My thinking goes something like this, "Some people are content to sit at home and watch TV...why do I have to bare my soul so that people can look and criticize and judge?...Why can't I just make sweaters like normal people do?...." And so on. Then I bare my soul and usually enough people seem to appreciate it that it makes it seem worthwhile and, some months later, I repeat the whole process. As I write this, it occurs to me that I have been riding this merry-go-round for over 20 years. You would think I would get used to it, but it seems as ripe and fresh today as it did back in the 1990s.
I am bringing this up today because this post represents my 1000th posting on this blog. One thousand little acts of baring my soul. There have been many times when I have thought to give it up and, usually just as I have made my decision, I hear from someone who tells me that they really appreciate this or that point or idea and I think, "well, if it is helpful to someone..." and keep going. But there are lots and lots of other times when it seems totally just narcissistic and indulgent and I feel a little sick to my stomach when I think about it.

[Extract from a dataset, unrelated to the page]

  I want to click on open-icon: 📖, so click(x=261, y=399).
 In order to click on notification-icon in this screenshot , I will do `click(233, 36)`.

Usually after I have a moment of nausea like that, I decide with great firmness that, from this day forward, this will be solely an art blog - no meandering into yoga territory or Zen territory or mothering territory. No pictures of cute kitty cats, no lustful postings about touching this or that fleece, and definitely nothing about teenagers, their eating habits or hygiene. Well, you see how that resolution has gone. I truly admire those artists who maintain blogs that are amazing feats of design and content limitation. How do they do it? Then, I think about how all that stuff - the yoga, Zen, kids, cats - spills over into my art and about how much I love art that doesn't set up (to my mind) artificial boundaries between it and the life led by the artist. So, why would I suddenly do that here?
You can call it lack of discipline or call it baring my soul. You can call it foolhardiness or an unattractive desire to reveal all in a public forum. I call it my big, fat, messy, apparently boundary-less life, as described by me, in 1000 pieces.